Bijan shared this great, real-world experience of how getting the basics perfect is, in fact, a loyalty driver: his experience? — with Amazon.com Customer Service.
In his words,
Two weeks ago I bought an item on Amazon. It was a toaster oven.
In my haste I shipped it to my brother instead of my home address.
Even worse, it was my brother’s old address so the product was shipped to the wrong house and I don’t know the owner. Even worse, that new owner signed and accepted the shipment.
I called Amazon and told them the whole story. The customer service rep put me on hold for 2 minutes. Then he came back on and told me that they would like to send me the item to my home address w/out an additional charge. I said thanks very much. Two minutes later I received a confirmation email.
Amazing customer service.
Then, In the comments section, a reader asked:
They improved, they were not like this before. I remember when you could not call them and email response took days.
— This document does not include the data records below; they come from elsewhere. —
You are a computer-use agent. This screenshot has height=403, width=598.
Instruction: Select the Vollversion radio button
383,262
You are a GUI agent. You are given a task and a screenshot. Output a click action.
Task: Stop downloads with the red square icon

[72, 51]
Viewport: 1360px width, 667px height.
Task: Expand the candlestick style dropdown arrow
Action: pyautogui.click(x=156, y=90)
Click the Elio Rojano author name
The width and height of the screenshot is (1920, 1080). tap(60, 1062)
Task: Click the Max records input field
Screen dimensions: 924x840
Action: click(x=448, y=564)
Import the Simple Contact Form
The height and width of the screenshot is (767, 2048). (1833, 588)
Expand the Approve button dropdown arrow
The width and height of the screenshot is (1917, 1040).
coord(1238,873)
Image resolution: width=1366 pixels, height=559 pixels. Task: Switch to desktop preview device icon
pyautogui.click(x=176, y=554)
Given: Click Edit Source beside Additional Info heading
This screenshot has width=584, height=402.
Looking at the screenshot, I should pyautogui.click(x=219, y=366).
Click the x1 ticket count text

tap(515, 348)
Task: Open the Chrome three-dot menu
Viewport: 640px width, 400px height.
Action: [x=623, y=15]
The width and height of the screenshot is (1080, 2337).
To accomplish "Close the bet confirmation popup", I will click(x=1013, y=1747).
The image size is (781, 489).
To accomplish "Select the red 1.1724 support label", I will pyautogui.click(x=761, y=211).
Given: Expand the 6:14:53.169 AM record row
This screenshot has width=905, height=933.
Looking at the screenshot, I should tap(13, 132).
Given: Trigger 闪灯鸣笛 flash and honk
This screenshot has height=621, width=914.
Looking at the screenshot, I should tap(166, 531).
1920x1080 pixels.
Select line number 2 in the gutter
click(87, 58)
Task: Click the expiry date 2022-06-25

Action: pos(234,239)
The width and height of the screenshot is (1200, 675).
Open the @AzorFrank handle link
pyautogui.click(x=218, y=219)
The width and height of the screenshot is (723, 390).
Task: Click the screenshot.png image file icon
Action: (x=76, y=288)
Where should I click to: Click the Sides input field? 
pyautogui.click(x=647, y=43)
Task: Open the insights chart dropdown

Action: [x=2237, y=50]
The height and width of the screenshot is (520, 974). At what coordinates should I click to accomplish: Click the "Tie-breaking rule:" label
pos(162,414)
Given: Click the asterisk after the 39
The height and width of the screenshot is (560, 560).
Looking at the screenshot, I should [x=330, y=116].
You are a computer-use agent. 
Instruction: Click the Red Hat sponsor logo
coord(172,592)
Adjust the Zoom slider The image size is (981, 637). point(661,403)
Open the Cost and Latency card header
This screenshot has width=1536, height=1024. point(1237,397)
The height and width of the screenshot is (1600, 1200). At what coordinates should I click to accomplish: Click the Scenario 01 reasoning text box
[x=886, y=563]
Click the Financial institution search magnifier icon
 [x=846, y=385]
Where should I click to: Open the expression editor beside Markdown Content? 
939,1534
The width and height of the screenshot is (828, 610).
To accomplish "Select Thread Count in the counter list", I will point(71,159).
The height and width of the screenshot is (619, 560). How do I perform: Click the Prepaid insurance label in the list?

And, Bijan, responded — no — he defended, Amazon.com Customer Service:
Actually calling them by phone was very easy. They use click-to-call so I just punched in my phone number, the service calls me immediately and then I’m connected to customer service.
Bijan’s experience with Amazon.com Customer Service was an act of the simple basics, in my opinion. But, it is a clear example of how getting the basics right can lead to loyalty, as evidenced in Bijan’s praise for Amazon and also in his later defense of Amazon.com Customer Service in the comment section of his blog.
The Amazon.com Core Values
The Amazon Core Values are realized in the way they treat the customer — also, they are hard-core in every Amazonian. Specifically, the Amazon Core Values are:
- Customer Obsession: We start with the customer and work backwards.
- Innovation: If you don’t listen to your customers you will fail. But if you only listen to your customers you will also fail.
- Bias for Action: We live in a time of unheralded revolution and insurmountable opportunity provided we make every minute count.
- Ownership: Ownership matters when you’re building a great company. Owners think long-term, plead passionately for their projects and ideas, and are empowered to respectfully challenge decisions.
- High Hiring Bar: When making a hiring decision we ask ourselves: Will I admire this person? Will I learn from this person? Is this person a superstar?
- Frugality: We spend money on things that really matter and believe that frugality breeds resourcefulness, self-sufficiency, and invention!
Indeed, Customer Obsession — we see it and hear about it, over and over again. It’s true: getting the basics perfect can lead to customer loyalty.
disclosure: I was previously employed by Amazon.com and am still a shareholder in the company. To this day, I remain a fanboy of Amazon but also know about its warts and issues.